Es-Senousi dit : « Sidi El Hacèn était originaire des Mezila, fraction des Beni Rached (16), et était fils de Mekhlouf, fils de Meç’oud, fils de Sâad, fils de Said. Ce renseignement m’a été fourni par mon frère Utérin, sidi ali ben Mohammed Et-Talouty, qui le tenait de la bouche même de sidi El-Hacèn : « Lorsque le cheikh, dit mon frère sidi Ali, m’eut fait connaître sa généalogie, une idée me traversa l’esprit et je me posai intérieurement cette question : ses aïeux ont-ils été de condition libre ou servile ? Mais je n’eus pas plutôt conçu cette pensée, que le cheikh prit la parole et dit : « j’ai fait la rencontre d’un tel, l’un des grands amis du Très-Haut, et l’un de ceux qui sont favorisés de célestes révélations ; en sa qualité d’inspiré, ce saint homme m’a détaillé tous les événements de sa vie et prédit tout mon avenir, en sorte que je n’ai souvent qu’à me souvenir des prédictions de ce saint pour prévoir un événement quelconque de mon existence. Cet wali m’a fait connaître, entre autres choses, ma généalogie qui est telle que je vous l’ai donnée. « Toute votre race, m’a-t-il dit, a été de condition libre, et aucun de vos aïeux n’a été esclave. J’ai lu ceci sur la table conservée (17) »
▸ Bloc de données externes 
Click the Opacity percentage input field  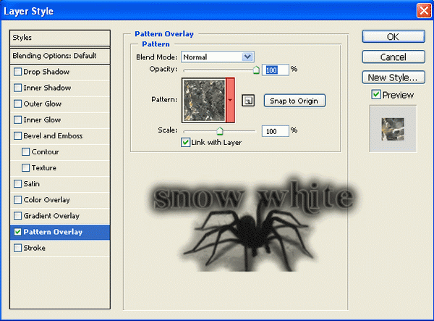pyautogui.click(x=275, y=70)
« Mon frère sidi Ali m’a rapporté que le cheikh lui avait assuré que son père ainsi que tous ses aïeux avaient été de pieux et saints personnages, et que son ancêtre Saïd, nommément, avait joui d’une très grande considération et avait été de ceux qui ont le pouvoir de se transporter, en un clin d’œil, dans les régions les lointaines.
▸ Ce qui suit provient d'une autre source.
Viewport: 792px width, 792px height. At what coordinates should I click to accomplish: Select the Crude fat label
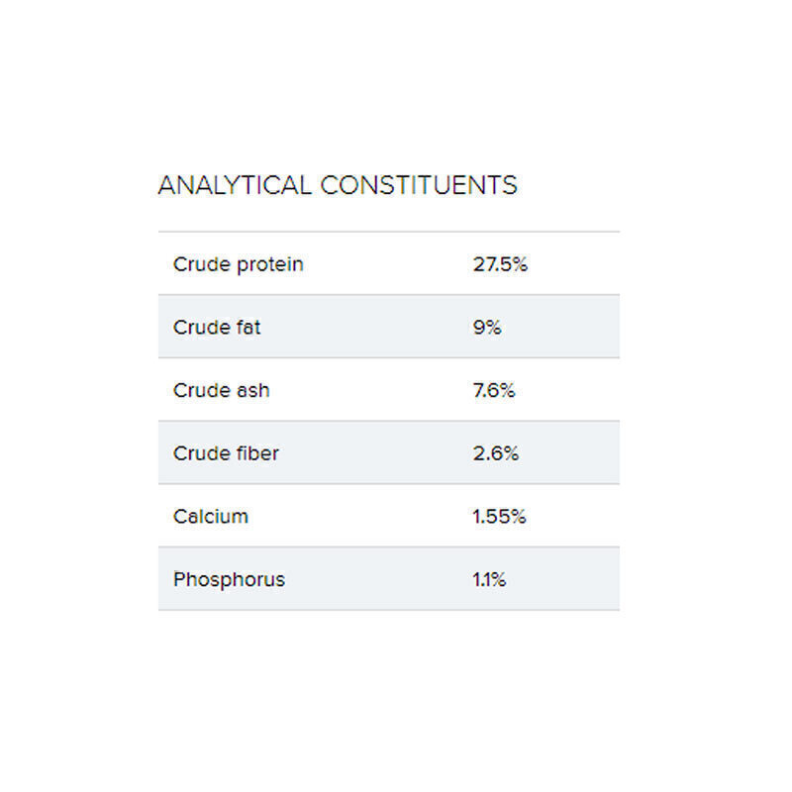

« Etant tout petit, dit le cheikh El-Hacèn, je m’amusais avec les enfants de mon âge, et il m’arrivait souvent de me dépouiller de mes vêtements et de rester ainsi nu, comme font tous les enfants. Un jour que je passais dans cet état prés du tombeau de mon aïeul Saïd, j’entendis sortir du fond du tombeau une voix menaçante et pleine de colère qui me reprochait ma nudité »
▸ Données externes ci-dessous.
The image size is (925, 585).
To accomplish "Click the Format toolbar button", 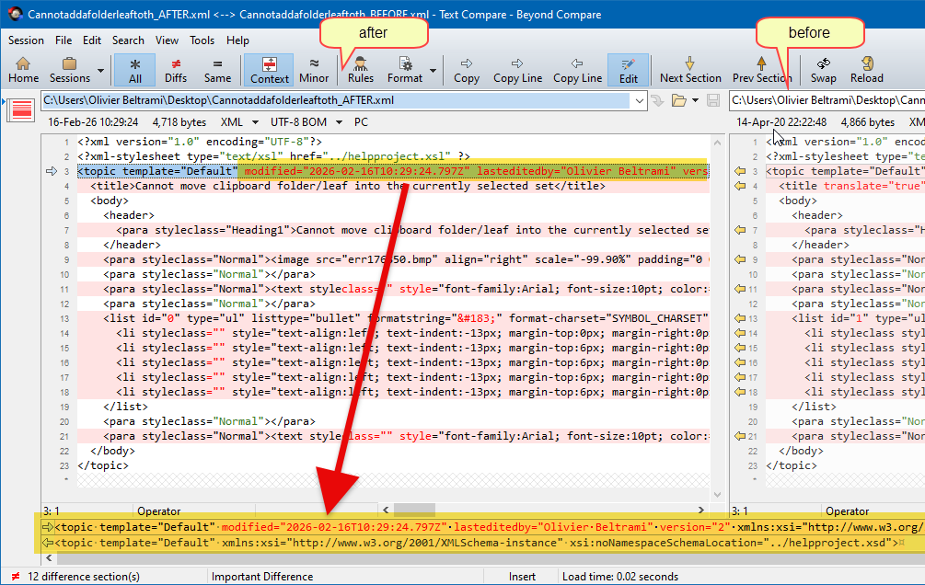I will (405, 70).
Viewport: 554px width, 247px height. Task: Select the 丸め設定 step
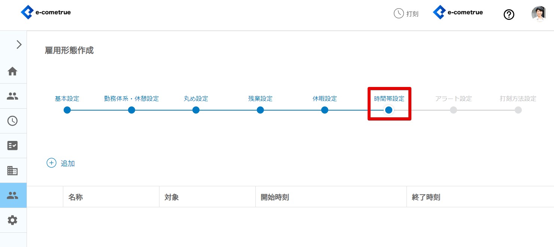click(x=196, y=110)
« Sidi el Hacèn regardait le fait suivant comme l’un des miracles opérés par son père sidi Mekhlouf. « Sidi Mekhlouf avait un jardin qui était, jour et nuit, à l’abri des coups de main des voleurs. Un voleur tentait-il d’y pénétrer, qu’un énorme serpent, contre lequel il était impossible de lutter, se précipitait vers lui et l’obligeait à chercher son salut dans la fuite avant qu’il eut le temps de rien prendre. Mais si le cheikh, sa femme ou ses enfants entraient dans le jardin, le serpent se cachait et ne leur faisait aucune opposition. Voici, d’ailleurs, ce que m’a raconté (c’est sidi Ali qui parle) le cheikh sidi El-Hacèn : « Quand j’étais enfant, dit-il, je me trouvais un vendredi, avec mon père sidi Mekhlouf, dans ce jardin. Comme l’heure de la prière solennelle approchait, mon père, voulant se rendre à la mosquée, m’ordonna de ne pas bouger du jardin jusqu’à son retour. Après son départ, resté seul dans l’enclos, je vis entrer un de ces hardis malandrins qui infestent la campagne, lequel était venu avec l’intention de voler ; (le serpent, fait remarquer sidi Ali, s’était caché parce qu’il s’était aperçu auparavant de la présence de sidi Mekhlouf et de son fils) et, bien que je fusse tout petit, je n’hésitai pas à crier après lui pour l’empêcher de voler. A ma vue, le malfaiteur vient à moi, me saisit et me lance en l’air pour me laisser choir ensuite sur le sol ; mais ô surprise, il tombe sous moi et je lui retombe sur le corps. Alors, il se relève en proie à une violente colère, et ma lance de nouveau dans l’espace ; mais comme la première fois, il tombe et je retombe sur lui. Nous perdions tous les deux notre temps à ce jeu. Cependant, ayant recommencé l’expérience une troisième fois, et le résultat ayant été le même que celui des deux premières, le brigand finit par comprendre que ce fait extraordinaire avait une cause surnaturelle, et pris d’une grande frayeur, il releva le pan de son vêtement et se mit à courir à toutes jambes, cherchant une issue par laquelle il pût sortir du jardin. Il allait s’échapper ; mais le serpent, lui barrant le passage, l’obligea à fuir d’un autre côté ; ce ne fut qu’après mille efforts qu’il finit par se délivrer du venimeux reptile »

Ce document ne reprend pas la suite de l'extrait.